Некогда, когда пролетариат был еще весьма разумным, смиренным, спокойным, они [с буржуазией –В.С.] могли еще стать союзниками с некоторой степенью политической свободы, разумеется, в пользу привилегированных классов. Сегодня даже эта привилегированная свобода стала невозможной. Так как в условиях грандиозного пробуждения пролетариата Европы все конституционные барьеры - бессильны. Чтобы его содержать нужно очень сильное правительство: военная диктатура современной Италии дает тому урок.
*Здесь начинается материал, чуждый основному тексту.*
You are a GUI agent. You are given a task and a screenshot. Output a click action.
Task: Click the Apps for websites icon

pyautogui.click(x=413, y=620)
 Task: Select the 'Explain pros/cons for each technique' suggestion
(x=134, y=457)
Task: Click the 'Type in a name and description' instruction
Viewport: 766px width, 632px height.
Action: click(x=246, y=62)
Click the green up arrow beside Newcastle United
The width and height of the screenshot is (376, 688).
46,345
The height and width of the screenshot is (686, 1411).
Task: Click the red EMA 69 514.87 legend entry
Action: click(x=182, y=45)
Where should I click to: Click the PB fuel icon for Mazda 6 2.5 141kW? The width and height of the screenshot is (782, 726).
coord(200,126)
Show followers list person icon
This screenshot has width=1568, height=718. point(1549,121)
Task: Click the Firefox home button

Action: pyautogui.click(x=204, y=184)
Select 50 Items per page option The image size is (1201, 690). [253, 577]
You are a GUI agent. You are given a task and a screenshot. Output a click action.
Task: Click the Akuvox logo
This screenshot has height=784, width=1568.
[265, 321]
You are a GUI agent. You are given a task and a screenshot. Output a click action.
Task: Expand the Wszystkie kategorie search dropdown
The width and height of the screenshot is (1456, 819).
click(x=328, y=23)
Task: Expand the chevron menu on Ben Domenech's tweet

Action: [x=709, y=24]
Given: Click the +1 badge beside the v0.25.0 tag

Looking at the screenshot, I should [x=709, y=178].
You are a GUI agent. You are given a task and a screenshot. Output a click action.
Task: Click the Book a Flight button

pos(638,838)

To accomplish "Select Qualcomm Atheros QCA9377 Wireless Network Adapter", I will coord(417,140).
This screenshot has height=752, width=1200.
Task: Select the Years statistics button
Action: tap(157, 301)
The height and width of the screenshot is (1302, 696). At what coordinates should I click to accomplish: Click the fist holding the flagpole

Пропагандой своей одновременно теологической и политической идеи великого централизованного государства, единого, исходящего из всеобщего избирательного права и, правда, украшенного республиканскими формами правления, но концентрирующего в руках очень сильного правительства все полномочия и руководящего от имени Бога и народа как суверенный хозяин материальной, духовной, социальной и политической жизнью всей нации, Мадзини во многом способствовал тому, чтобы задушить в лучшей части итальянской буржуазии последние следы инстинкта свободы, и побудил ее рассматривать народные массы, то есть собственно народ, как грубый и инертный инструмент, от имени которого все должно провозглашаться и делаться, но который нужно всегда приносить в жертву во имя величия и мощи государства, то есть для исключительного и беззаконного благополучия привилегированных классов.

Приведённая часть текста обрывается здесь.